(Saved data entries)
--------------------

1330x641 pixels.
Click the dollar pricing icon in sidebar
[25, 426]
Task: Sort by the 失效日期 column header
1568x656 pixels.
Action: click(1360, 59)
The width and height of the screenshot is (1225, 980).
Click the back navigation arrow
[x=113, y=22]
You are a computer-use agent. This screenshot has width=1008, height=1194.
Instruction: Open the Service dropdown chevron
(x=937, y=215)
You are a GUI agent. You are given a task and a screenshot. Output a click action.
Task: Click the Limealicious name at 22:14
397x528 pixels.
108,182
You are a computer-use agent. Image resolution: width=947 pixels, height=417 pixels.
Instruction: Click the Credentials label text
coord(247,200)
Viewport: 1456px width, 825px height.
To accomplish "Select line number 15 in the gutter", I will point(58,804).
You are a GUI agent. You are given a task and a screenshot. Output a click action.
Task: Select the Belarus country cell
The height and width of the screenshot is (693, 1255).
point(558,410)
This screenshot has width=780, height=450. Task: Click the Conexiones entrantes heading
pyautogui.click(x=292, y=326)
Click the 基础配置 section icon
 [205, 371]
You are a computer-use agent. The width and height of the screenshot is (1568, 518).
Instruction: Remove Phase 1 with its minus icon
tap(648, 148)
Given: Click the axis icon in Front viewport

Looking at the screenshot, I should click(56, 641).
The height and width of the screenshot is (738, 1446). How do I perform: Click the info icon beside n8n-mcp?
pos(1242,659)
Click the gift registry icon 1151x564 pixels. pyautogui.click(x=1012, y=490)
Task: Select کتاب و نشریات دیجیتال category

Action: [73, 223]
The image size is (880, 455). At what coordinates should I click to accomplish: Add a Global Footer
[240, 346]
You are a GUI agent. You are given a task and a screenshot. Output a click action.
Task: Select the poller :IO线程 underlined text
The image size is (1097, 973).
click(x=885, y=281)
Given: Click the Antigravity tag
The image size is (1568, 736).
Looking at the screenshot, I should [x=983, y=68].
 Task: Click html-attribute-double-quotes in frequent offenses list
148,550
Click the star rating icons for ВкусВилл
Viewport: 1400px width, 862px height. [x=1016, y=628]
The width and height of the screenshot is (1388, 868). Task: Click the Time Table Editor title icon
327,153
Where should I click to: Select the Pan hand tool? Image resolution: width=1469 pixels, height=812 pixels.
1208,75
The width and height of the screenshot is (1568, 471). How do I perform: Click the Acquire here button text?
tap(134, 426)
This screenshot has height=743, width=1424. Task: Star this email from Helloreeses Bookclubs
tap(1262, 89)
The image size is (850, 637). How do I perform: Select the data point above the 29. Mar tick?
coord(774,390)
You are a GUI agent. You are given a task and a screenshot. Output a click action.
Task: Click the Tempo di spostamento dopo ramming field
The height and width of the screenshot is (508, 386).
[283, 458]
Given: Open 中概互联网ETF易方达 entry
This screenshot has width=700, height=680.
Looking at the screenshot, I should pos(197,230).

--------------------

WHAT THE TASK ASKS: Update the records above so that every "GUI agent" becomes "interface agent", with everything else left unchanged.

SOLUTION FOR THIS TASK:
1330x641 pixels.
Click the dollar pricing icon in sidebar
[25, 426]
Task: Sort by the 失效日期 column header
1568x656 pixels.
Action: click(1360, 59)
The width and height of the screenshot is (1225, 980).
Click the back navigation arrow
[x=113, y=22]
You are a computer-use agent. This screenshot has width=1008, height=1194.
Instruction: Open the Service dropdown chevron
(x=937, y=215)
You are a interface agent. You are given a task and a screenshot. Output a click action.
Task: Click the Limealicious name at 22:14
397x528 pixels.
108,182
You are a computer-use agent. Image resolution: width=947 pixels, height=417 pixels.
Instruction: Click the Credentials label text
coord(247,200)
Viewport: 1456px width, 825px height.
To accomplish "Select line number 15 in the gutter", I will point(58,804).
You are a interface agent. You are given a task and a screenshot. Output a click action.
Task: Select the Belarus country cell
The height and width of the screenshot is (693, 1255).
point(558,410)
This screenshot has width=780, height=450. Task: Click the Conexiones entrantes heading
pyautogui.click(x=292, y=326)
Click the 基础配置 section icon
 [205, 371]
You are a computer-use agent. The width and height of the screenshot is (1568, 518).
Instruction: Remove Phase 1 with its minus icon
tap(648, 148)
Given: Click the axis icon in Front viewport

Looking at the screenshot, I should click(56, 641).
The height and width of the screenshot is (738, 1446). How do I perform: Click the info icon beside n8n-mcp?
pos(1242,659)
Click the gift registry icon 1151x564 pixels. pyautogui.click(x=1012, y=490)
Task: Select کتاب و نشریات دیجیتال category

Action: [73, 223]
The image size is (880, 455). At what coordinates should I click to accomplish: Add a Global Footer
[240, 346]
You are a interface agent. You are given a task and a screenshot. Output a click action.
Task: Select the poller :IO线程 underlined text
The image size is (1097, 973).
click(x=885, y=281)
Given: Click the Antigravity tag
The image size is (1568, 736).
Looking at the screenshot, I should [x=983, y=68].
 Task: Click html-attribute-double-quotes in frequent offenses list
148,550
Click the star rating icons for ВкусВилл
Viewport: 1400px width, 862px height. [x=1016, y=628]
The width and height of the screenshot is (1388, 868). Task: Click the Time Table Editor title icon
327,153
Where should I click to: Select the Pan hand tool? Image resolution: width=1469 pixels, height=812 pixels.
1208,75
The width and height of the screenshot is (1568, 471). How do I perform: Click the Acquire here button text?
tap(134, 426)
This screenshot has height=743, width=1424. Task: Star this email from Helloreeses Bookclubs
tap(1262, 89)
The image size is (850, 637). How do I perform: Select the data point above the 29. Mar tick?
coord(774,390)
You are a interface agent. You are given a task and a screenshot. Output a click action.
Task: Click the Tempo di spostamento dopo ramming field
The height and width of the screenshot is (508, 386).
[283, 458]
Given: Open 中概互联网ETF易方达 entry
This screenshot has width=700, height=680.
Looking at the screenshot, I should pos(197,230).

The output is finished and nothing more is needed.